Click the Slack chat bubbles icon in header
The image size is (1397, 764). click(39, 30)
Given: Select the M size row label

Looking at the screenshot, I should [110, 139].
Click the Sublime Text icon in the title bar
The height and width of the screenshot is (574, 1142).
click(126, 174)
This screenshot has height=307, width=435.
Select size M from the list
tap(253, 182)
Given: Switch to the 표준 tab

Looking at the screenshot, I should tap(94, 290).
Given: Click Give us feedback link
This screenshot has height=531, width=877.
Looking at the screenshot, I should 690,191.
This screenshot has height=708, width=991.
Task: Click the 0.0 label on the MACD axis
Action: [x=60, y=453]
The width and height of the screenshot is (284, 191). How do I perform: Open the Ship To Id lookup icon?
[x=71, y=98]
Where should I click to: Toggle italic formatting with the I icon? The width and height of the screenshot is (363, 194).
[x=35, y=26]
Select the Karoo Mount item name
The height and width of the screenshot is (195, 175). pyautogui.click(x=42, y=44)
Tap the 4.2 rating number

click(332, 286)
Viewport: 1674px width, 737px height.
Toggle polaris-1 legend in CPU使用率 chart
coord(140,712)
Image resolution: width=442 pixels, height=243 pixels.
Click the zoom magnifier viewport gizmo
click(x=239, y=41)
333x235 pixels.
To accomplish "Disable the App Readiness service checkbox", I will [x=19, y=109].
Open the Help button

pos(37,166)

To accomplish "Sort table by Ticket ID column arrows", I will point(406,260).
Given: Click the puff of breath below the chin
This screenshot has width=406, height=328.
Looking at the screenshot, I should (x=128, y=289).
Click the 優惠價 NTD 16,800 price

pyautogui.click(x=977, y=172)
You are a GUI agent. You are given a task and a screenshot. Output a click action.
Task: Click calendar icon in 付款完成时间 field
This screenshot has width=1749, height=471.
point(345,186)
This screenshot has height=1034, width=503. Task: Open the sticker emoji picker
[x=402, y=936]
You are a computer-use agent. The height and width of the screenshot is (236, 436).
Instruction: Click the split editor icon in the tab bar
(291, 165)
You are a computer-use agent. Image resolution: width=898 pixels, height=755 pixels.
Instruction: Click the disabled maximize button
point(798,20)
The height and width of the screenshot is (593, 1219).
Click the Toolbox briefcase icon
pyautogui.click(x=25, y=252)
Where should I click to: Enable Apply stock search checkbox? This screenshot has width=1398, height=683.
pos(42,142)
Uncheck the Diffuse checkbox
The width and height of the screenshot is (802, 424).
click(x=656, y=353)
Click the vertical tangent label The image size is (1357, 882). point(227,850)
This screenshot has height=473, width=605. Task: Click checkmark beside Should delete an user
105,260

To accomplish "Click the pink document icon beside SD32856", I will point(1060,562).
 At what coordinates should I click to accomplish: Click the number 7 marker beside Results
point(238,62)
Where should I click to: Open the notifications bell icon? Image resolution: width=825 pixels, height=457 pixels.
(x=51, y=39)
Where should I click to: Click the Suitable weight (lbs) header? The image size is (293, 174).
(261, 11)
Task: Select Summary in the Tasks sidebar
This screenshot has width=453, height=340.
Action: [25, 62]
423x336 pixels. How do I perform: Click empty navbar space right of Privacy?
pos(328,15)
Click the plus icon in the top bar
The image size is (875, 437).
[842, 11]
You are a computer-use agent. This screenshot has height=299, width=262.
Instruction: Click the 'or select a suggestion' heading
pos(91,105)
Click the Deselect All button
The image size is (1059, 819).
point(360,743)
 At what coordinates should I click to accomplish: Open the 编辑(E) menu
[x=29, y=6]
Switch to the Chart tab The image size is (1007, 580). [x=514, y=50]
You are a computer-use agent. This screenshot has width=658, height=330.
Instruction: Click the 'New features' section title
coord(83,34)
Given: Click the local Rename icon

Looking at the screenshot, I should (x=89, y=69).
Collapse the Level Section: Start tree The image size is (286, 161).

_Prompt_. Recast the records above as a numbered list, leaving out blank lines.

_Written response_.
1. Click the Slack chat bubbles icon in header
2. The image size is (1397, 764). click(39, 30)
3. Given: Select the M size row label
4. Looking at the screenshot, I should [110, 139].
5. Click the Sublime Text icon in the title bar
6. The height and width of the screenshot is (574, 1142).
7. click(126, 174)
8. This screenshot has height=307, width=435.
9. Select size M from the list
10. tap(253, 182)
11. Given: Switch to the 표준 tab
12. Looking at the screenshot, I should tap(94, 290).
13. Given: Click Give us feedback link
14. This screenshot has height=531, width=877.
15. Looking at the screenshot, I should 690,191.
16. This screenshot has height=708, width=991.
17. Task: Click the 0.0 label on the MACD axis
18. Action: [x=60, y=453]
19. The width and height of the screenshot is (284, 191). How do I perform: Open the Ship To Id lookup icon?
20. [x=71, y=98]
21. Where should I click to: Toggle italic formatting with the I icon? The width and height of the screenshot is (363, 194).
22. [x=35, y=26]
23. Select the Karoo Mount item name
24. The height and width of the screenshot is (195, 175). pyautogui.click(x=42, y=44)
25. Tap the 4.2 rating number
26. click(332, 286)
27. Viewport: 1674px width, 737px height.
28. Toggle polaris-1 legend in CPU使用率 chart
29. coord(140,712)
30. Image resolution: width=442 pixels, height=243 pixels.
31. Click the zoom magnifier viewport gizmo
32. click(x=239, y=41)
33. 333x235 pixels.
34. To accomplish "Disable the App Readiness service checkbox", I will [x=19, y=109].
35. Open the Help button
36. pos(37,166)
37. To accomplish "Sort table by Ticket ID column arrows", I will point(406,260).
38. Given: Click the puff of breath below the chin
39. This screenshot has width=406, height=328.
40. Looking at the screenshot, I should (x=128, y=289).
41. Click the 優惠價 NTD 16,800 price
42. pyautogui.click(x=977, y=172)
43. You are a GUI agent. You are given a task and a screenshot. Output a click action.
44. Task: Click calendar icon in 付款完成时间 field
45. This screenshot has width=1749, height=471.
46. point(345,186)
47. This screenshot has height=1034, width=503. Task: Open the sticker emoji picker
48. [x=402, y=936]
49. You are a computer-use agent. The height and width of the screenshot is (236, 436).
50. Instruction: Click the split editor icon in the tab bar
51. (291, 165)
52. You are a computer-use agent. Image resolution: width=898 pixels, height=755 pixels.
53. Instruction: Click the disabled maximize button
54. point(798,20)
55. The height and width of the screenshot is (593, 1219).
56. Click the Toolbox briefcase icon
57. pyautogui.click(x=25, y=252)
58. Where should I click to: Enable Apply stock search checkbox? This screenshot has width=1398, height=683.
59. pos(42,142)
60. Uncheck the Diffuse checkbox
61. The width and height of the screenshot is (802, 424).
62. click(x=656, y=353)
63. Click the vertical tangent label The image size is (1357, 882). point(227,850)
64. This screenshot has height=473, width=605. Task: Click checkmark beside Should delete an user
65. 105,260
66. To accomplish "Click the pink document icon beside SD32856", I will point(1060,562).
67.  At what coordinates should I click to accomplish: Click the number 7 marker beside Results
68. point(238,62)
69. Where should I click to: Open the notifications bell icon? Image resolution: width=825 pixels, height=457 pixels.
70. (x=51, y=39)
71. Where should I click to: Click the Suitable weight (lbs) header? The image size is (293, 174).
72. (261, 11)
73. Task: Select Summary in the Tasks sidebar
74. This screenshot has width=453, height=340.
75. Action: [25, 62]
76. 423x336 pixels. How do I perform: Click empty navbar space right of Privacy?
77. pos(328,15)
78. Click the plus icon in the top bar
79. The image size is (875, 437).
80. [842, 11]
81. You are a computer-use agent. This screenshot has height=299, width=262.
82. Instruction: Click the 'or select a suggestion' heading
83. pos(91,105)
84. Click the Deselect All button
85. The image size is (1059, 819).
86. point(360,743)
87.  At what coordinates should I click to accomplish: Open the 编辑(E) menu
88. [x=29, y=6]
89. Switch to the Chart tab The image size is (1007, 580). [x=514, y=50]
90. You are a computer-use agent. This screenshot has width=658, height=330.
91. Instruction: Click the 'New features' section title
92. coord(83,34)
93. Given: Click the local Rename icon
94. Looking at the screenshot, I should (x=89, y=69).
95. Collapse the Level Section: Start tree The image size is (286, 161).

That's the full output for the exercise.